Accurate Binding and Band Gaps at low computational cost with a non-empirical Meta-GGA
In materials discovery, balancing accuracy and computational efficiency is essential. Semi-local density functional theory is often the only affordable option. However, existing semi-local functionals tend to predict either band gaps accurately (e.g., TASK) or energetic bonds (e.g., (r²)SCAN or M06-L)—but not both. Yet, accurately capturing the electronic structure is often key to reliably predicting energetic trends, and many applications demand both.
Recently, Lebeda, Aschebrock, and Kümmel introduced the non-empirical meta-GGA LAK [1], a semi-local density functional that combines hybrid-level (HSE06) accuracy for semiconductor band gaps with state-of-the-art (SCAN-level) accuracy for energetic bonds—all at semi-local computational cost. Additionally, LAK is remarkably accurate for noncovalent interactions even without a dispersion correction, and performs exceptionally well on the comprehensive thermochemistry benchmark GMTKN55 [2]. Owing to its non-empirical design, LAK’s accuracy is expected to generalize reliably to novel materials.
The functional’s performance stems from a more balanced treatment of the gradient expansion—balancing contributions from the density gradient ∇n and the kinetic energy density τ [1]. Furthermore, LAK demonstrates numerical stability on the S22 set of weak interactions—effectively addressing a frequent limitation of early meta-GGAs. Notably, this accuracy comes at a fraction of a hybrid functional’s computational cost: meta-GGAs like LAK are typically only ~3× more expensive than GGAs, but 20–30× faster than hybrid functionals in materials simulations [3].
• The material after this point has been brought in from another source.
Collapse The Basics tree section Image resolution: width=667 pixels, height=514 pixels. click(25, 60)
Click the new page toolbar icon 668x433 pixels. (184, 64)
LAK matches or surpasses earlier meta-GGAs for all properties tested so far—except for lattice constants, which it tends to overestimate, particularly in systems containing heavy atoms. In such cases, (r²)SCAN remains a reliable choice for geometry optimizations. Caution is also advised when applying LAK to strongly correlated systems or those affected by significant self-interaction errors, although a recent study suggests LAK LAK surprisingly achieves excellent results even in such challenging scenarios [4].
While still new and undergoing broader benchmarking, LAK already shows strong potential as a low-cost alternative for high-throughput band gap screening, as well as for defect studies, surfaces and interfaces, and biological systems in which covalent and non-covalent interactions play together. Particularly in semiconductor applications, LAK’s improved description of the electronic structure often leads to greater accuracy across multiple observables.
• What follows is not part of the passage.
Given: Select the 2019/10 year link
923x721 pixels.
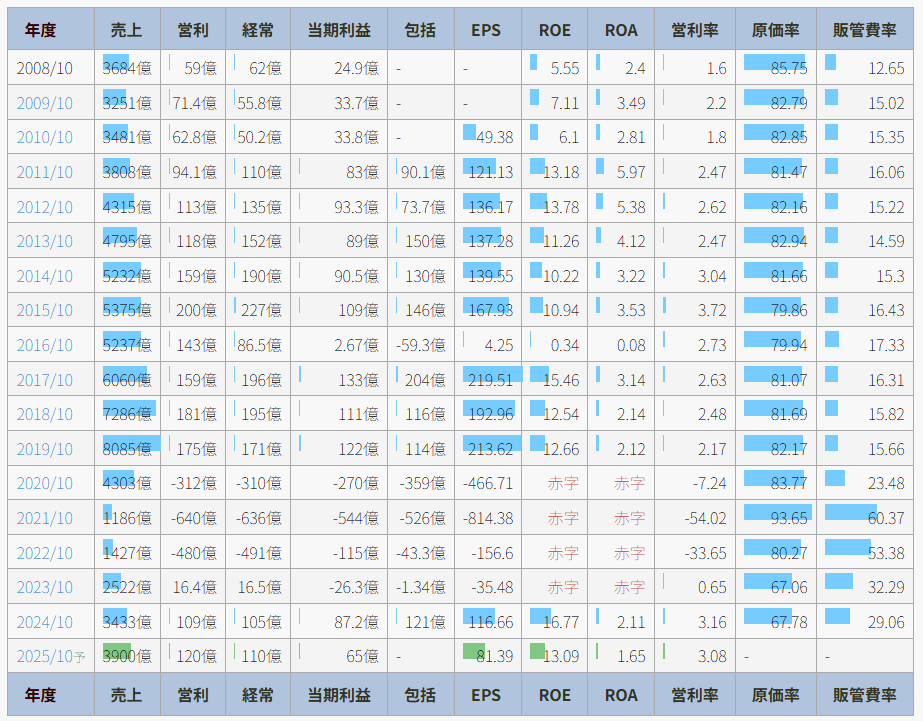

The meta-GGA LAK is available in AMS since version 2025.1, and can be used by specifying MetaGGA lak in the xc input block.
[1] T. Lebeda, T. Aschebrock, and S. Kümmel, Balancing the contributions to the gradient expansion: Accurate binding and band gaps with a nonempirical meta-GGA, Phys. Rev. Lett. 133, 136402 (2024).
[2] T. Lebeda and S. Kümmel, Meta-GGA that describes weak interactions in addition to bond energies and band gaps, Phys. Rev. B 111, 155133 (2025).
[3] T. Lebeda, T. Aschebrock, J. Sun, L. Leppert, and S. Kümmel, Right band gaps for the right reason at low computational cost with a meta-GGA, Phys. Rev. Mater. 7, 093803 (2023).
[4] A. Giri, C. Shahi, and A. Ruzsinszky, arXiv:2506.03578.